溺れる

nameはいつも怯えている。
なにかを失うことを。


「おはよう、ジョルノ!」

いつものように声をかけ、いつものように明るく振る舞う。
彼は笑顔で挨拶を返してくれる。

「おはよう、name」

まだ少年らしい声音。
少年らしい体躯、相貌。
彼はこれでも、パッショーネのボス―――ここら一体のギャングたちのボスなのだ。

また、nameもギャングだ。
一週間にも満たない冒険をジョルノと、仲間たちと過ごし、いまはジョルノの親衛隊をまとめるリーダーになっていた。

いつでも、現状を失ってしまう危険を伴う日常…。

「………………」

nameは窓の縁にもたれ掛かり、ジョルノの後ろ姿を眺め、いや違う、と心のなかで呟いた。
違うのだ。死ぬこと、死なれることが怖いのではない。いや、怖いことに変わりはないのだが…。

nameはもっと違うことを恐れている。

それは……―――。


「(こうしてジョルノの側にいられること………)」


心の中を占めていく、ジョルノに対する気持ち。
愛しいと思う気持ち。

それがいつ“暴走”するか。
そしてそれが暴走した先の展開。

いまのように、友人のように、気兼ねなく付き合える関係。

それを失うのが、怖い。


ジョルノ。


声に出さずに、彼を呼ぶ。
むろん、振り返らない。

「(ジョルノは、私のことをどう思っているんだ?)」

友人。部下。
それとも?

儚い願いのように、理想の答えが脳裏に浮かぶ。

「name?」

不意に、なまえを呼ばれた。
顔をあげれば、心配そうな表情を見せるジョルノ。

「どうしたんです?」
「あ、いや………」

何でもない、という答えを引っ込め、ジョルノを見返す。

「ねぇ、ジョルノ」
「はい?」
「私が死んだら悲しい?」
「…………そりゃ、はい」

怪訝そうな表情を見せるジョルノ。
当たり前だろう。こんな突拍子もない質問をされれば、不思議に思うだろう。

nameは手を伸ばし、ジョルノの髪の毛に触れる。
さらさらとした髪の毛。

ジョルノは不思議そうな表情を見せる。

いままで髪の毛に触れるなんて、頭を撫でるなんてしたことがなかったのだ。
これも感情の暴走なのだろうか。

nameは冷静に分析する。

…たぶん、微妙に暴走しているのだろう。

「変な顔」
「変なのは綾乃でしょう。

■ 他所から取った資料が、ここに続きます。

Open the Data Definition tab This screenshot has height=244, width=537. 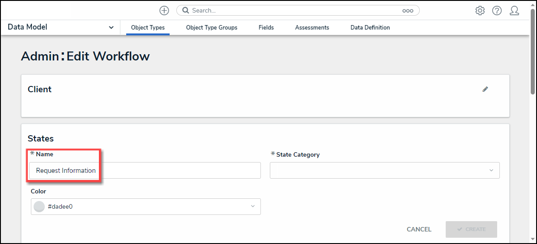370,27
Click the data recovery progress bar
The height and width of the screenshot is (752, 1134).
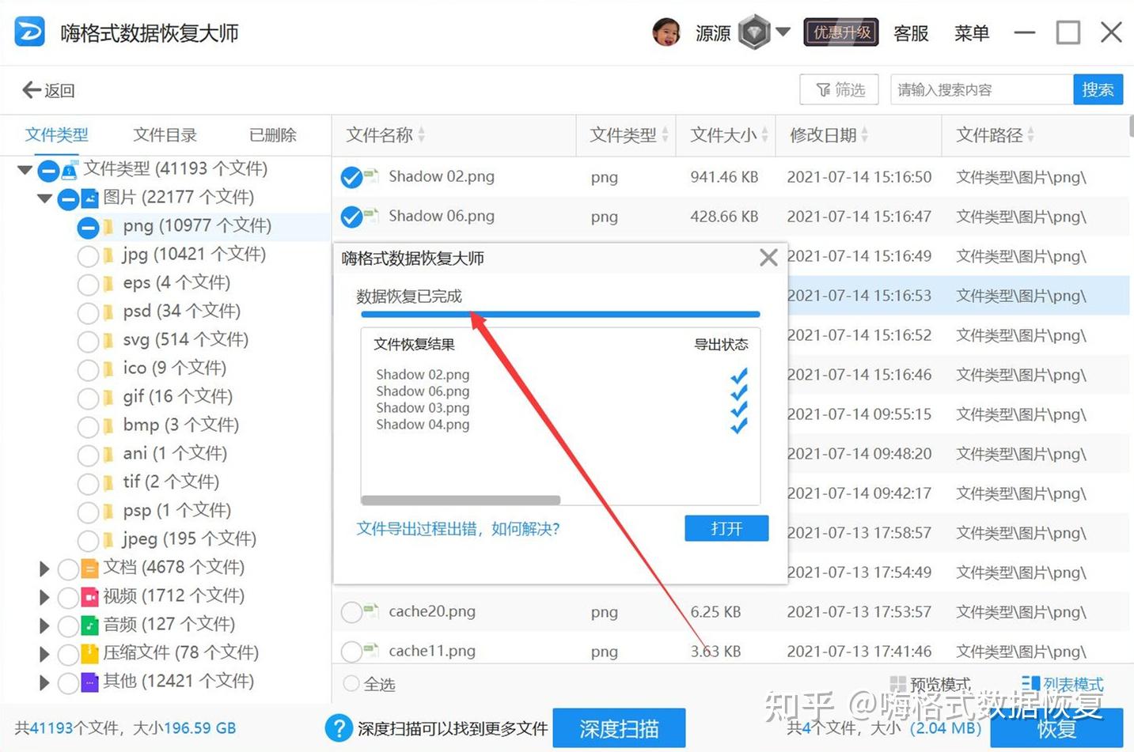coord(559,314)
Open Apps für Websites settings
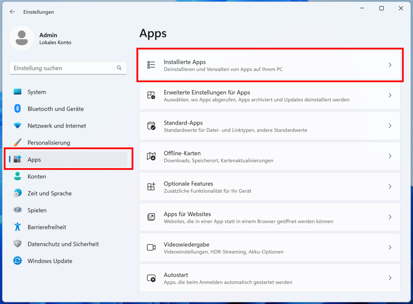 (x=270, y=217)
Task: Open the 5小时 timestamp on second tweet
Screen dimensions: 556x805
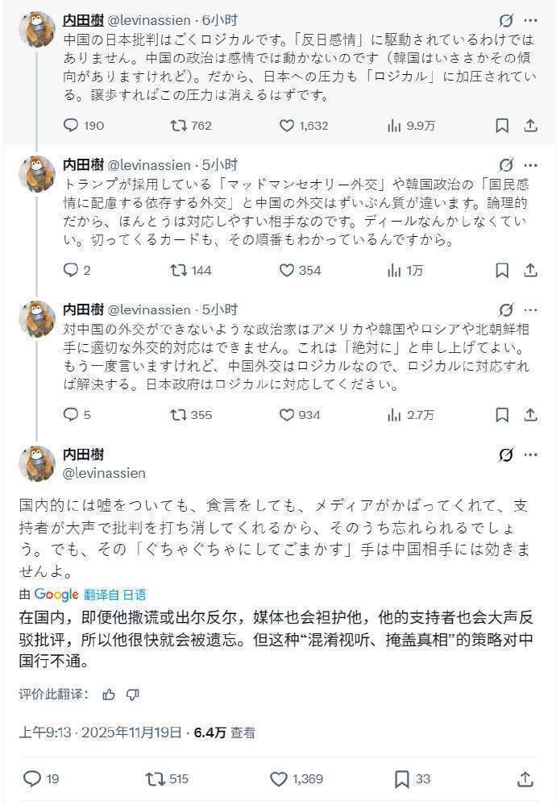Action: click(x=221, y=164)
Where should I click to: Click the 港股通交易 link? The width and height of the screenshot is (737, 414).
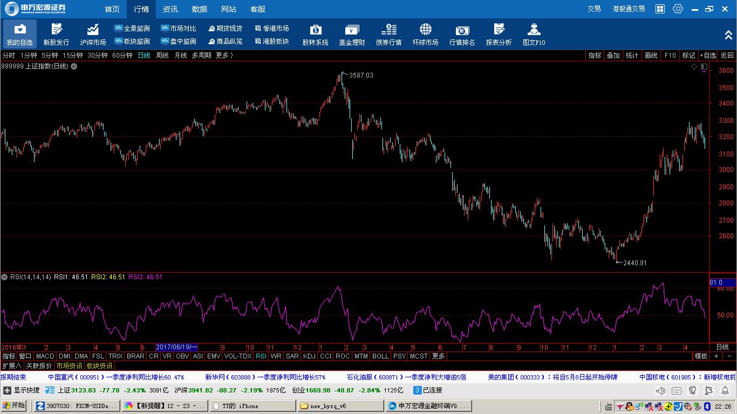coord(629,9)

………こんな…」
「いや?」

そういうわけじゃ…。
ジョルノはそう呟いて顔をそらした。
微妙に耳が赤くなっているが、nameは気付かない。

「……僕も触れていいですか?」
「………うん」

ゆっくりと、nameの髪の毛に伸ばされるジョルノの手。
指先が耳に触れ、nameの肩がピクリと揺れた。

伏せがちにしていた視線をあげると、ジョルノと目があった。

無言。

ジョルノの顔がゆっくりと近づき、nameは目を閉じた。





「………」

唇が離れ、nameは目を開ける。

目の前には、ジョルノのきらきらとした瞳があった。

「ジョルノ。私怖い」
「…………何故です?」
「知らなくてもいいよ」


nameはジョルノの背中に手を回し、抱き締めた。


また、怖いものが増えた。

穏やかな幸せを失うかもしれない恐怖が。

しかし、それでも。

「まだもう少し、こうしててもいいかな」
「…どうぞ」

ジョルノの腕が背中に回される。



まだなにも考えずに、この幸せに溺れていてもいいかもしれない。